Solitamente, ci si incontra una volta a settimana. Anche sulla frequenza, però, non ci sono regole fisse ed è possibile variare il numero delle sedute a seconda delle necessità, della fase in cui si trova la terapia e della disponibilità di entrambi. Con una frequenza di una volta a settimana si può lavorare bene nella maggior parte dei casi.

Il terapeuta parla durante le sedute?

Lo psicoterapeuta psicodinamico parla durante le sedute: né paziente, né terapeuta fanno tutto il lavoro da soli. Certamente, ogni seduta è da considerarsi uno “spazio esclusivo” del paziente alla cui “tenuta”, però, concorre anche il lavoro del terapeuta, il quale non parla di sé ma ascolta in silenzio, fa domande per comprendere meglio, o interviene, in vario modo, per facilitare il dispiegarsi del processo terapeutico.

Dovrei realmente dire tutto ciò che mi passa per la testa?

Pensieri o sensazioni che possono sembrare irrilevanti, in realtà, sono spesso finestre sull’inconscio. E’ molto utile, infatti, nelle sedute, cercare di dar voce a tutto ciò che dentro si muove: ai pensieri, alle emozioni, alle sensazioni e ai vissuti che si attivano nel mondo interno in un particolare momento. Paure, timori, credenze apparentemente infondate possono offrire una chiave di lettura importante per comprendere i sintomi e le difficoltà che si stanno vivendo. Esprimerli, in modo meno controllato possibile, si rivela un metodo utile ai fini della psicoterapia.

Posso parlare al terapeuta del nostro rapporto, delle mie paure, dei miei pensieri e dei vissuti che lo riguardano? Potrei dire anche cose negative?

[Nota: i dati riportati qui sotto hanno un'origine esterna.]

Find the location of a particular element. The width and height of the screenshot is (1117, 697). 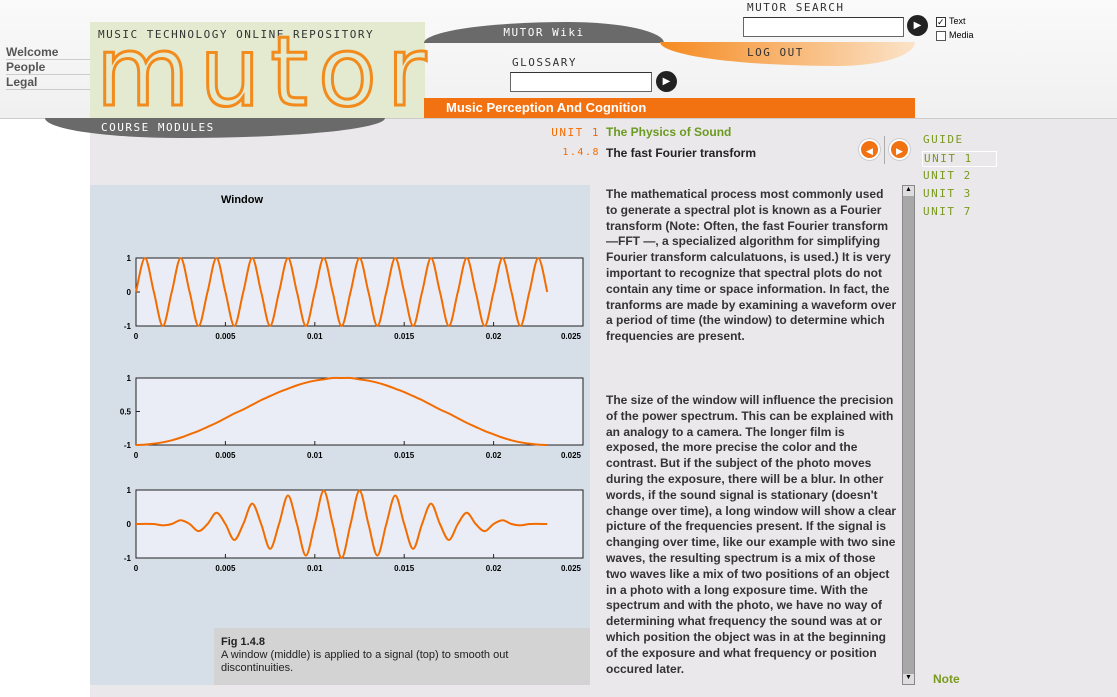

logo-box is located at coordinates (258, 70).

Può sembrare strano, ma è un modo molto utile per divenire maggiormente consapevoli delle proprie modalità relazionali; le aspettative, le rappresentazioni, le fantasie e i timori che si attivano quando ci si accosta agli altri sono tutti elementi che potrebbero, al momento opportuno, divenire oggetto di analisi e rivelare qualcosa della personalità.
Ad esempio, esplorare il motivo per cui si prova rabbia per il terapeuta può essere utile per comprendere perché si prova tale affetto con le altre persone.

Posso essere in terapia psicodinamica ed al contempo prendere le medicine?

Non ci sono incompatibilità tra terapia farmacologica e psicologica in quanto entrambe concorrono, in differenti modi, al benessere della persona, pertanto, se sia terapeuta che paziente credono che dall’assunzione dei farmaci possano derivare benefici concreti, allora è importante consultare uno specialista, magari dopo averne parlato in seduta.

Come mai il mio terapeuta deve sapere tutto di me e io quasi nulla su di lui/lei?

Si potrebbe credere che sapere molto del terapeuta sia utile al paziente, in realtà, è vero proprio il contrario.
Sapere nulla, o quasi, di lui permette al paziente di manifestarsi ed esprimersi liberamente: se, ad esempio, sei arrabbiato con i tuoi genitori perché si sono separati quando eri piccolo, scoprire che il tuo terapeuta è separato, potrebbe renderti più difficile il parlarne liberamente.
Se, poi, il fatto che il terapeuta non parli di sé ti fa sentire frustrato, sarebbe utile dedicare a ciò uno spazio in seduta. Al solito, tutto ciò che genera una reazione emotiva, è importante che venga condiviso.